— Start of Exercise inputs —

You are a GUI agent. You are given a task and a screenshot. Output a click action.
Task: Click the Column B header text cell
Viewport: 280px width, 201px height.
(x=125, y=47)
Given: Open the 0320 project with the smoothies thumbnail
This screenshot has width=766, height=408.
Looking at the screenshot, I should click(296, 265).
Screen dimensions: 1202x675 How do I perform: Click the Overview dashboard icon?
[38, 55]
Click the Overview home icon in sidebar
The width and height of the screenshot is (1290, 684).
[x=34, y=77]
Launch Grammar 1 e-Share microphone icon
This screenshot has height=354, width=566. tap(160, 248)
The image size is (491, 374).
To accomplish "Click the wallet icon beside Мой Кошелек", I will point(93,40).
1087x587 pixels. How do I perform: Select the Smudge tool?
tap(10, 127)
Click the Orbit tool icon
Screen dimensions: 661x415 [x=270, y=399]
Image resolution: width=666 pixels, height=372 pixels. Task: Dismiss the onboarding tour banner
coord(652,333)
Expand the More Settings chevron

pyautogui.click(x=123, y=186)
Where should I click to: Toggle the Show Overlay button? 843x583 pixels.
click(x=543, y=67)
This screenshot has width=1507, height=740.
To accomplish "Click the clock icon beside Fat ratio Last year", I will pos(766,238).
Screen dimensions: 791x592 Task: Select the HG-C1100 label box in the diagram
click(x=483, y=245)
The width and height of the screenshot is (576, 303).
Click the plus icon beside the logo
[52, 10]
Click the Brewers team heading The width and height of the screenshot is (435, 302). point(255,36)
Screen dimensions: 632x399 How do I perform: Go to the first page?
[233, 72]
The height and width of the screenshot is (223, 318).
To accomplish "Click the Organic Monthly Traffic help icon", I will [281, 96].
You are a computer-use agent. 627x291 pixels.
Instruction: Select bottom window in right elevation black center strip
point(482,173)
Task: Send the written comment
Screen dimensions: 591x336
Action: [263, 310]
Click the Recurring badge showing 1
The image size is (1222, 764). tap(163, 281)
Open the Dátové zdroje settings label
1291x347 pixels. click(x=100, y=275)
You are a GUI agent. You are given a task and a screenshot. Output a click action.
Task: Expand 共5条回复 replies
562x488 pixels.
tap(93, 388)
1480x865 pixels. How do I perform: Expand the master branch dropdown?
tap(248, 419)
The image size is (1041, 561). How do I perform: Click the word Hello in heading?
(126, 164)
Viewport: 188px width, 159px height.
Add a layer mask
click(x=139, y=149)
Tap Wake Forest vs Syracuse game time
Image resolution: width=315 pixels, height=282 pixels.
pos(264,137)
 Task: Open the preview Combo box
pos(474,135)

— End of Exercise inputs —

◆ Objective ◆
Please return every line of the entries above verbatim, from first to last.

◆ Response to the task ◆
You are a GUI agent. You are given a task and a screenshot. Output a click action.
Task: Click the Column B header text cell
Viewport: 280px width, 201px height.
(x=125, y=47)
Given: Open the 0320 project with the smoothies thumbnail
This screenshot has width=766, height=408.
Looking at the screenshot, I should click(296, 265).
Screen dimensions: 1202x675 How do I perform: Click the Overview dashboard icon?
[38, 55]
Click the Overview home icon in sidebar
The width and height of the screenshot is (1290, 684).
[x=34, y=77]
Launch Grammar 1 e-Share microphone icon
This screenshot has height=354, width=566. tap(160, 248)
The image size is (491, 374).
To accomplish "Click the wallet icon beside Мой Кошелек", I will point(93,40).
1087x587 pixels. How do I perform: Select the Smudge tool?
tap(10, 127)
Click the Orbit tool icon
Screen dimensions: 661x415 [x=270, y=399]
Image resolution: width=666 pixels, height=372 pixels. Task: Dismiss the onboarding tour banner
coord(652,333)
Expand the More Settings chevron

pyautogui.click(x=123, y=186)
Where should I click to: Toggle the Show Overlay button? 843x583 pixels.
click(x=543, y=67)
This screenshot has width=1507, height=740.
To accomplish "Click the clock icon beside Fat ratio Last year", I will pos(766,238).
Screen dimensions: 791x592 Task: Select the HG-C1100 label box in the diagram
click(x=483, y=245)
The width and height of the screenshot is (576, 303).
Click the plus icon beside the logo
[52, 10]
Click the Brewers team heading The width and height of the screenshot is (435, 302). point(255,36)
Screen dimensions: 632x399 How do I perform: Go to the first page?
[233, 72]
The height and width of the screenshot is (223, 318).
To accomplish "Click the Organic Monthly Traffic help icon", I will [281, 96].
You are a computer-use agent. 627x291 pixels.
Instruction: Select bottom window in right elevation black center strip
point(482,173)
Task: Send the written comment
Screen dimensions: 591x336
Action: [263, 310]
Click the Recurring badge showing 1
The image size is (1222, 764). tap(163, 281)
Open the Dátové zdroje settings label
1291x347 pixels. click(x=100, y=275)
You are a GUI agent. You are given a task and a screenshot. Output a click action.
Task: Expand 共5条回复 replies
562x488 pixels.
tap(93, 388)
1480x865 pixels. How do I perform: Expand the master branch dropdown?
tap(248, 419)
The image size is (1041, 561). How do I perform: Click the word Hello in heading?
(126, 164)
Viewport: 188px width, 159px height.
Add a layer mask
click(x=139, y=149)
Tap Wake Forest vs Syracuse game time
Image resolution: width=315 pixels, height=282 pixels.
pos(264,137)
 Task: Open the preview Combo box
pos(474,135)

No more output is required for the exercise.